One really cool thing about this is that I can scale my instances up and down automatically as needed, only using – and more importantly paying for – the amount of compute power I need, when I need it. This will be a bit later down the line for me, but it is pretty cool that AWS lets me increase power automatically as my load grows, and shrink capacity when load is low. Pretty darn cool.
Caching
I can also use Amazon Cloudfront to cache my images, pages, and other static information closer to my end-users who are querying my web site. I don’t think this is going to be crucial just yet, since most of our clients are local in nature. If we were getting queries from overseas, this would be a fantastic option and is easy to implement when I determine I need it.
Amazon Key Services
A last piece of the puzzle I had was wondering how I could provide each compute instance with the parameters it needed to run properly. WordPress uses a WP-CONFIG file to tell wordpress how to log into the database, where the files are located, etc.

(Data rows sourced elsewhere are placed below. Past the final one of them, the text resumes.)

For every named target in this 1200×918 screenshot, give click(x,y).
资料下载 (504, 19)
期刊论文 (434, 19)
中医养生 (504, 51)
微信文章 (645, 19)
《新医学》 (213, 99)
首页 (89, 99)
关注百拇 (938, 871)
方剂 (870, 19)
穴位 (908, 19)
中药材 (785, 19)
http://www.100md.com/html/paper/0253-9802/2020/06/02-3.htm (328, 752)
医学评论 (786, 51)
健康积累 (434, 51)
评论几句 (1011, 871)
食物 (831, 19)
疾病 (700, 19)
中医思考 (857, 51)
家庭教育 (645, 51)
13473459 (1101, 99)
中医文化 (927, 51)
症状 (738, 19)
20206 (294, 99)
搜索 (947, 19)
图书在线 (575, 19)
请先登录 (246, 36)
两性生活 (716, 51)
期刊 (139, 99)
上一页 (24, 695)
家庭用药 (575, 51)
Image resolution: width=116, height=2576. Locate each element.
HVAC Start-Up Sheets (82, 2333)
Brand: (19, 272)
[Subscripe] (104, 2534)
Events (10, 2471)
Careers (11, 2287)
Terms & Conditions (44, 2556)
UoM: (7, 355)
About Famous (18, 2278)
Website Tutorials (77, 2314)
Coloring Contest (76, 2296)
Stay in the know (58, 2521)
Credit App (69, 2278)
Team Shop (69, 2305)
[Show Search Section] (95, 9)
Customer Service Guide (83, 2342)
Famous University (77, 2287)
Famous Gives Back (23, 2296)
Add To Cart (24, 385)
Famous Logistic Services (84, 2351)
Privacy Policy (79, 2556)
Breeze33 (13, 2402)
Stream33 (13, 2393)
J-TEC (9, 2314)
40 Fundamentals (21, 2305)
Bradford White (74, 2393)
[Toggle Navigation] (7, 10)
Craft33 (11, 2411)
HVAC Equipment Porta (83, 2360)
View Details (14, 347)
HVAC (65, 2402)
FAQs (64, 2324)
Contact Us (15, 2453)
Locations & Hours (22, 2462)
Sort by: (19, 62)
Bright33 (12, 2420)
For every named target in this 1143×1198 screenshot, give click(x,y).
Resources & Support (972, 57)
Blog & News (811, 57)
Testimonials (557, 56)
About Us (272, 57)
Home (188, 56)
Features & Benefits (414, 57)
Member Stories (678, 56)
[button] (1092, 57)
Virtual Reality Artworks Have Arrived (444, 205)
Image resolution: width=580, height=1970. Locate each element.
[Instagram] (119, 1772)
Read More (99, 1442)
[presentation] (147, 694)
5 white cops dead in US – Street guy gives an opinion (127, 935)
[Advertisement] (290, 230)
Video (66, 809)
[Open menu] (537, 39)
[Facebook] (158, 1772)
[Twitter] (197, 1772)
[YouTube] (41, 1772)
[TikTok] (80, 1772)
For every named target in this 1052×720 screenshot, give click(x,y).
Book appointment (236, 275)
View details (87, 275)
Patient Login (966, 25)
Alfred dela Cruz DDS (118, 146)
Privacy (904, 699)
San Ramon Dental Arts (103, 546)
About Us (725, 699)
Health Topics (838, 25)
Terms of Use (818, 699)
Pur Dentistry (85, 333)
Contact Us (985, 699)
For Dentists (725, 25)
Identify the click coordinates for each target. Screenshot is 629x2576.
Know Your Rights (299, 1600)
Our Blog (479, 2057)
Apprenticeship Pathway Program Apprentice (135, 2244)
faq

I could maybe store this on an EFS mounted volume, but I think a better way is going to be a service called Amazon Key Services. I can create keys such as user name, password, database name, etc. and then programmatically call that information into my system boot up using simple PHP commands. So I can create a custom WP-CONFIG file that is the same for each compute instance, yet it queries AWS for the values it needs rather than having those values stored locally. And if I need to update that information, I just update it in the Key Service database.
Summary
There are some additional AWS services I can implement to further speed up processing – such as caching my PHP queries. But the above approach is what I plan to implement first and then scale as needed. I am excited that with a bit of re-architecting of my wordpress site I can easily build it so that it can scale in performance as I need it, and I only have to pay for the additional performance when and if I need it. Pretty cool beans if you ask me!